Ask Slashdot: How Do You Test Storage Media?

← Back to Stories (view on slashdot.org)

Ask Slashdot: How Do You Test Storage Media?

Posted by timothy on Tuesday April 3, 2012 @05:29AM from the give-her-some-storage-tarot-cards dept.

First time accepted submitter g7a writes "I've been given the task of testing new hardware for the use in our servers. For memory, I can run it through things such as memtest for a few days to ascertain if there are any issues with the new memory. However, I've hit a bit of a brick wall when it comes to testing hard disks; there seems to be no definitive method for doing so. Aside from the obvious S.M.A.R.T tests ( i.e. long offline ) are there any systems out there for testing hard disks to a similar level to that of memtest? Or any tried and tested methods for testing storage media?"

9 of 297 comments (clear)

Min score:

Reason:

Sort:

Why? by headhot · 2012-04-03 05:35 · Score: 5, Insightful

Even if your storage passes the test, it could fail the next day. What you should be doing is designing your storage to gracefully handle failure, like RAID 5 with spares.
1. Re:Why? by Shagg · 2012-04-03 05:40 · Score: 4, Insightful
  
  No, the point is to design your system so that if it fails 2 weeks down the line... it isn't a problem.
  
  --
  Unix is user friendly, it's just selective about who its friends are.
2. Re:Why? by gregmac · 2012-04-03 05:44 · Score: 5, Insightful
  
  Even if your storage passes the test, it could fail the next day. What you should be doing is designing your storage to gracefully handle failure, like RAID 5 with spares.
  And then what you should test is that it actually notifies you when something does fail, so you know about it and can fix it. You can also test how long it takes to rebuild the array after replacing a disk, and how much performance degradation there is while that is happening.
  
  --
  Speak before you think
3. Re:Why? by Joce640k · 2012-04-03 05:56 · Score: 4, Insightful
  
  Point is: You can't 'test'.
  You can only tell if it's working, not when it's about to fail.
  If people could predict when hard drives were going to fail we wouldn't need RAID or backups.
  
  --
  No sig today...
4. Re:Why? by jeffmeden · 2012-04-03 06:14 · Score: 2, Insightful
  
  A plastic strap won't save you from the drive head failing to move. I've seen this happen when a bunch of unemployed temp workers unload the truck. This is why it seems "batches" of similar drives fail if you are getting them from the same source... some asshole was throwing and kicking the boxes around.
  If your static strap is made of (all) plastic, then you will have issues beyond shipping and handling woes...
5. Re:Why? by windcask · 2012-04-03 06:19 · Score: 3, Insightful
  
  Even if your storage passes the test, it could fail the next day. What you should be doing is designing your storage to gracefully handle failure, like RAID 5 with spares.
  All RAID 5 does is move the single point of failure from the disk itself to the RAID controller, which could also fail at any time. This is why a truly effective solution is virtual machine redundancy with seamless failover and a rigorous backup schedule.
Hard Disk Sentinel by prestonmichaelh · 2012-04-03 05:46 · Score: 3, Insightful

Hard Disk Sentinel: http://www.hdsentinel.com/ is a great tool They even have a free Linux client. What it does over SMART is that it takes the SMART data and weights them according to indications of failure, then gives you a score of 0-100 (100 being great, 0 being dead) as to how healthy the drive is. We use this extensively and have created NAGIOS scripts that monitor the output. Generally, if a drive has a score of 65 or higher, I will generally continue using it (pretty much all my setups are RAID 10 or RAID 6). If the score starts dropping rapidly (a few points every day, even if it started high) or gets below 65 or so, I go ahead and replace it. It has helped out a bunch.

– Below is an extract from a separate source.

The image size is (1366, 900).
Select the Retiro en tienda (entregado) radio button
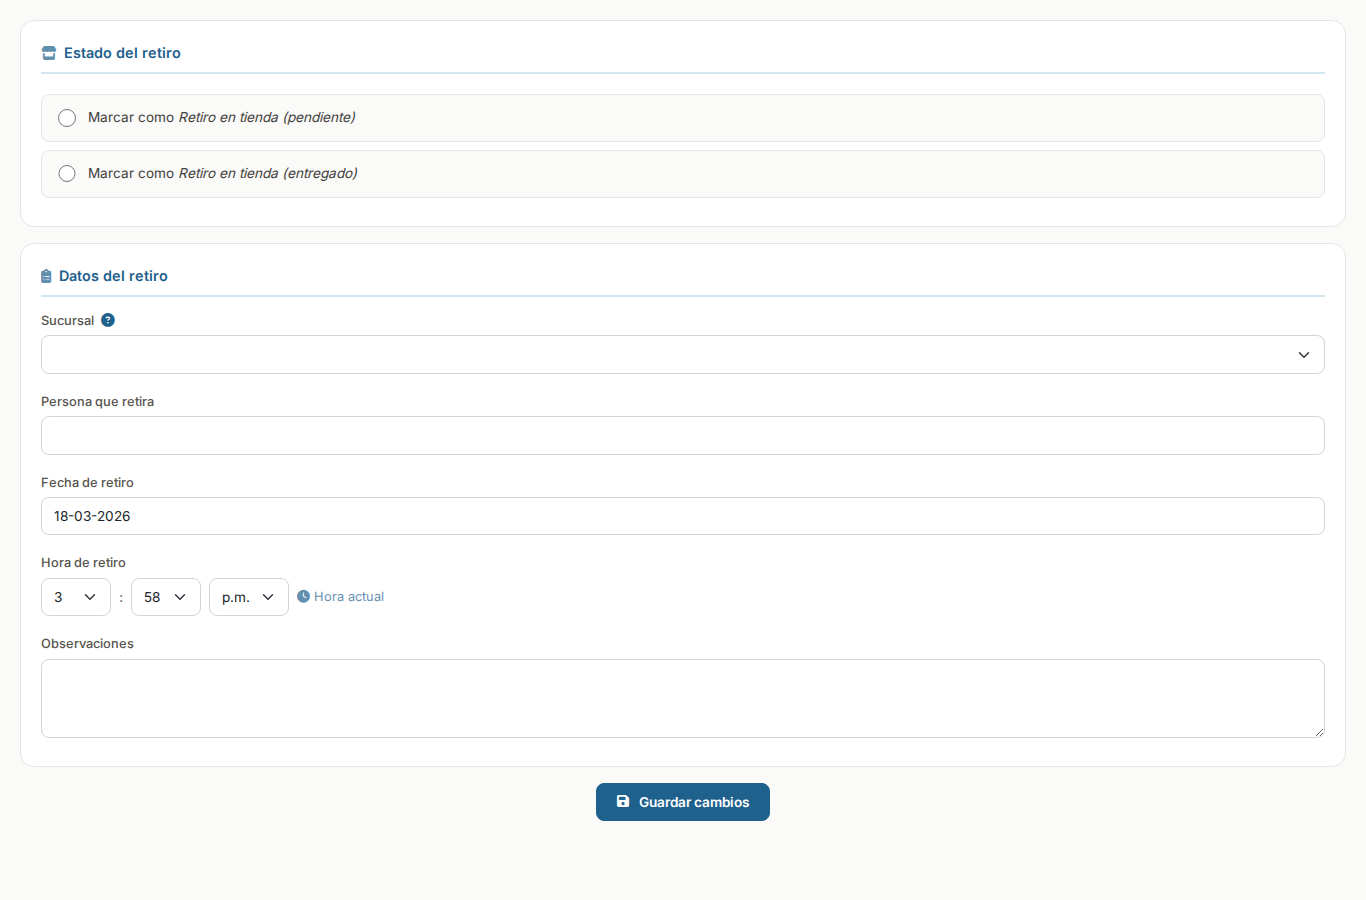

Even with that, using the SMART data, in a SMART way, still only predicts about 30% of failures. The other 70% will come out of no where. That is why it is best to assume all drives will die at anytime and are suspect and never allow a single drive to be the sole copy of anything.
Are you testing an array or individual drives? by HockeyPuck · 2012-04-03 05:51 · Score: 4, Insightful

I manage a team that oversees PB of disk, both within an enterprise array and internal to the server. For testing the arrays, since there's GB of cache in front of the disks, I can only rely on the vendor to do the appropriate post installation testing to make sure there are no DOA disks. For internal disks, as others have mentioned you could run IOMeter for days without a problem and then the very next day it's dead. Unlike memory, disks have moving parts that can fail much easier than chips. However, with proper precautions like RAID, single disk failures can be avoided.
The bigger problem is having a double disk failure. This is due to the amount of time required to rebuild the failed disk. Back when disks were 100GB this was a "relatively" quick process. However, in some of my arrays with 3TB drives in them, it can take much longer to replace the drive. Even to the point whereby having hotspares has been considered to be not worth it as my array vendor will have a new disk in the array within 4hrs. With what an enterprise disk costs from the array vendor (not Frys), it can start to add up.
Re:scsi by Galactic+Dominator · 2012-04-03 06:03 · Score: 3, Insightful

Perhaps an honest mistake, the link is broken. Second, evidence has shown SATA are more reliable than commercial/enterprise grade drive. Only buy those if you don't like your money, or there is some clear advantage. That supposed advantage is not reliability, unless there is there is some sort of rapid replacement mechanism coming with the drive. Although replacement isn't reliability in my book.
http://lwn.net/Articles/237924/

--
brandelf -t FreeBSD /brain